_EXTRACTED ENTRIES_
☆ ☆ ☆ ☆

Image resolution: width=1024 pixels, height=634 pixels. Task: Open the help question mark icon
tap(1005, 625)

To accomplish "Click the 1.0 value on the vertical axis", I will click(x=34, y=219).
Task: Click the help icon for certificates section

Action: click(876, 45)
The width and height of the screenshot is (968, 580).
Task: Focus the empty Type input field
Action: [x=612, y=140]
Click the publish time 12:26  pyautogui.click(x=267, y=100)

☆ ☆ ☆ ☆

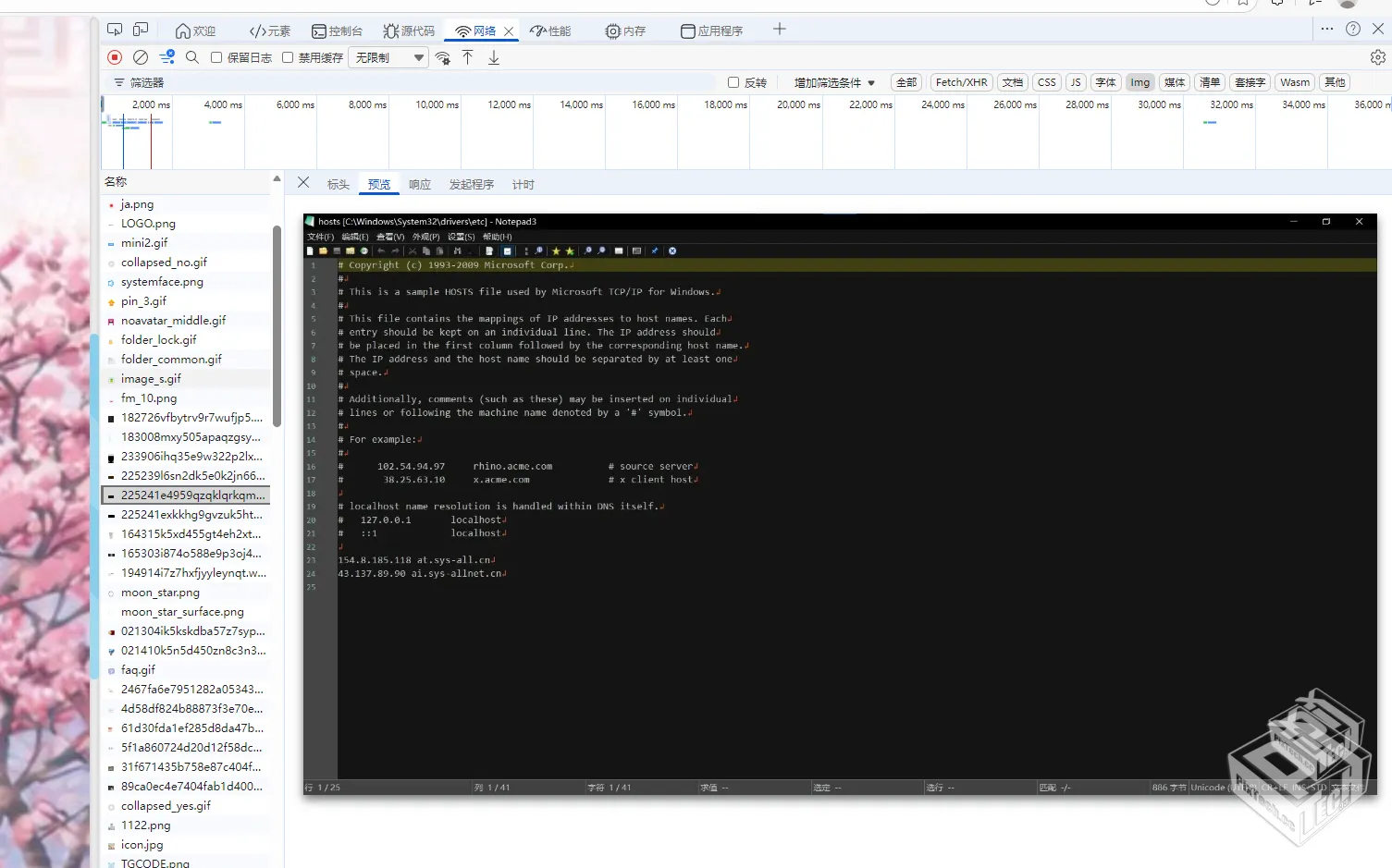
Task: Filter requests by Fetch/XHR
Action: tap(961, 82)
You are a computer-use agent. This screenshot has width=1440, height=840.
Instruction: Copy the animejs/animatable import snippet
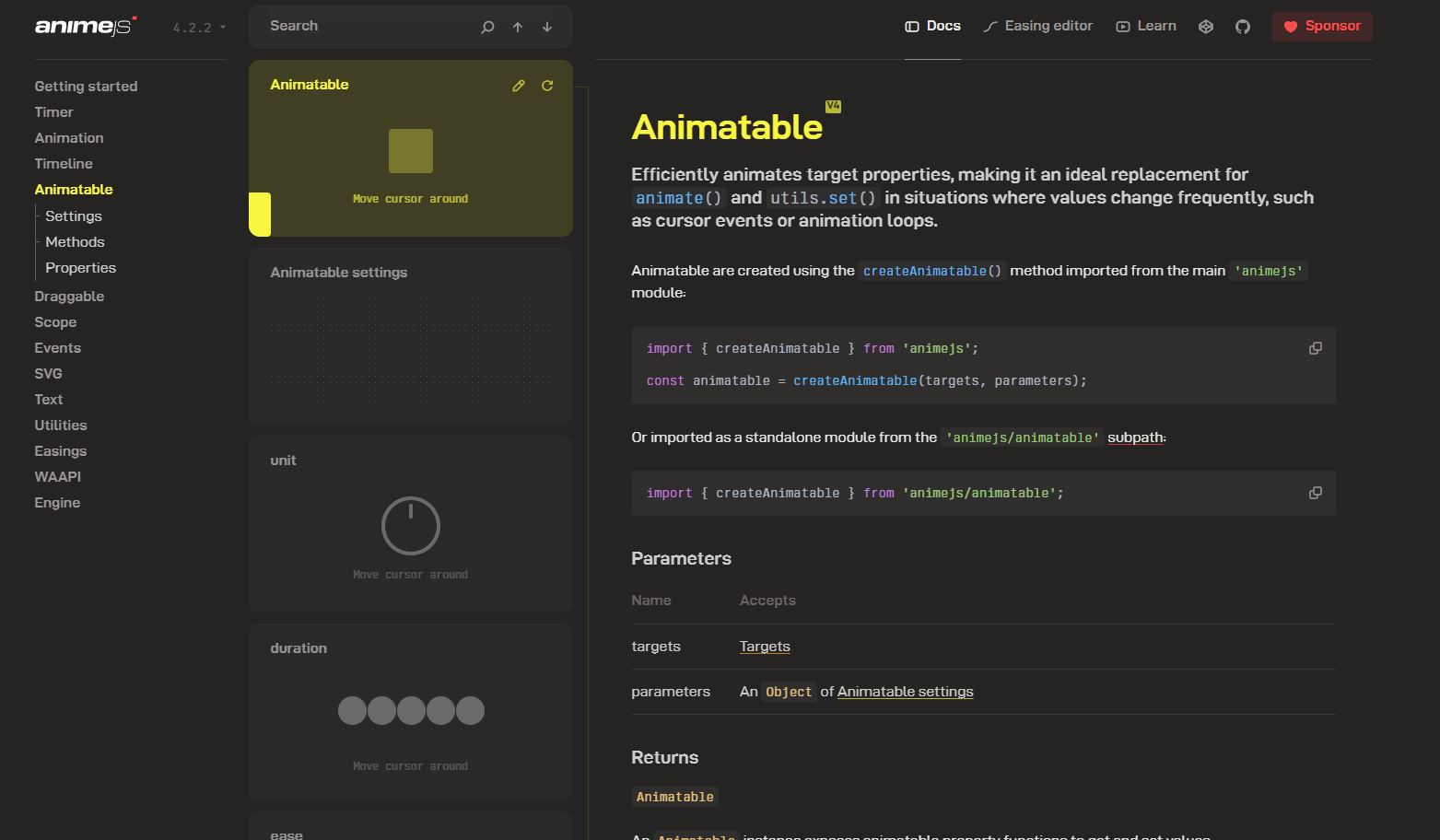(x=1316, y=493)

☆ ☆ ☆ ☆

_REQUIRED TASK_
Begin at the line that contains "You are a computer-use" and stop after the line that contains "(x=1316, y=493)", then copy those lines word for word. Do not include the pictures in your answer.

_REPLY_
You are a computer-use agent. This screenshot has width=1440, height=840.
Instruction: Copy the animejs/animatable import snippet
(x=1316, y=493)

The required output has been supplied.